BRIEF: All lines from the one containing "Learn more [button] (72, 1148)" through the final line of the listing below are to be retyped exactly; nothing else goes in the result.
START RECORD SET
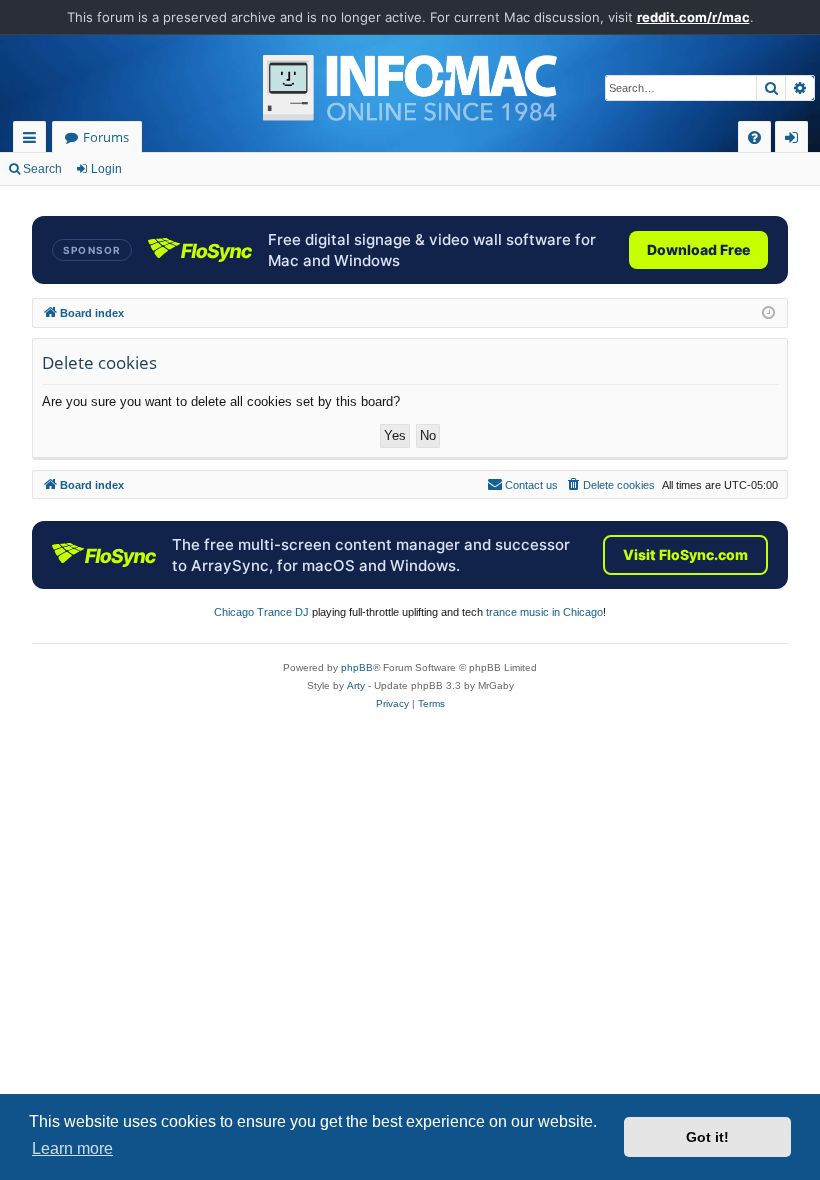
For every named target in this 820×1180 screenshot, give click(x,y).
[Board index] (410, 88)
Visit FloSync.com (685, 554)
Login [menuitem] (795, 140)
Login (106, 169)
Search (42, 169)
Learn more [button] (72, 1148)
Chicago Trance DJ (261, 612)
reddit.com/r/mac (693, 17)
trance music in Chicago (544, 612)
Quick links (33, 140)
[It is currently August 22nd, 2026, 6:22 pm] (768, 313)
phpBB (357, 667)
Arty (356, 685)
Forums (106, 137)
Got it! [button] (707, 1137)
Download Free (698, 249)
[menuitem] (754, 137)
END RECORD SET
RESPONSE AREA:
Learn more [button] (72, 1148)
Chicago Trance DJ (261, 612)
reddit.com/r/mac (693, 17)
trance music in Chicago (544, 612)
Quick links (33, 140)
[It is currently August 22nd, 2026, 6:22 pm] (768, 313)
phpBB (357, 667)
Arty (356, 685)
Forums (106, 137)
Got it! [button] (707, 1137)
Download Free (698, 249)
[menuitem] (754, 137)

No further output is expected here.